== EXERCISES TO COMPLETE ==
(a) According to the text on methane emissions from an abandoned peatland, for how many years did the researchers measure methane emissions?
(b) Write a continuation of the text on methane emissions from an abandoned peatland, starting after its final sentence.

Scientists estimate methane emissions from an abandoned peatland
Scientists at BFU named after Kant Immanuel found out that drained peatlands remain a significant source of greenhouse gas methane after terminating peat mining activity. Therefore, the emissions turn out to be heterogeneous and depend on the groundwater level and vegetation type of that specific piece of terrain. The researchers arrived at this conclusion after having been measuring methane emissions for three years at an abandoned peatland within Rossyanka Carbon Supersite in the Kaliningrad region. The findings will help calculate more accurately the contribution of such ecosystems to climate change, as well as be useful in developing strategies of their restoration. The results of the study are published in Land journal.

== GIVEN DATA ==
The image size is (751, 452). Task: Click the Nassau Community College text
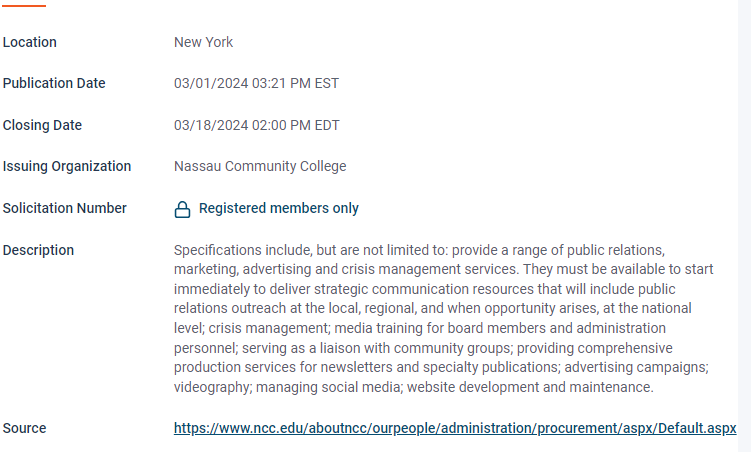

== ANSWERS ==
(a) Three years.

(b)
Peat bogs and places with turf deposits, commonly called peatland, occupy a mere 3% of total land. However, they accumulate about 30% of all carbon contained in all of the world's soil. Because the carbon there is in a carbon state, — in the form of organic compounds, — peatlands play an important role in climate stabilization. When the peatlands are drained, they convert from carbon sink to its source. This is due to the fact that organic matter decomposes with the release of carbon dioxide into the atmosphere — the main contributor to the greenhouse effect. Another greenhouse gas — methane — is normally constantly released from natural swamps, yet when drained, its emission in one of the areas decrease while increasing in other areas. This data differs in various regions, and for different territories, including Russia, the exact amount of greenhouse gases emitted by abandoned peatlands after draining and production remains unknown. This slows down the development of measures to restore these ecosystems and reduce the emissions.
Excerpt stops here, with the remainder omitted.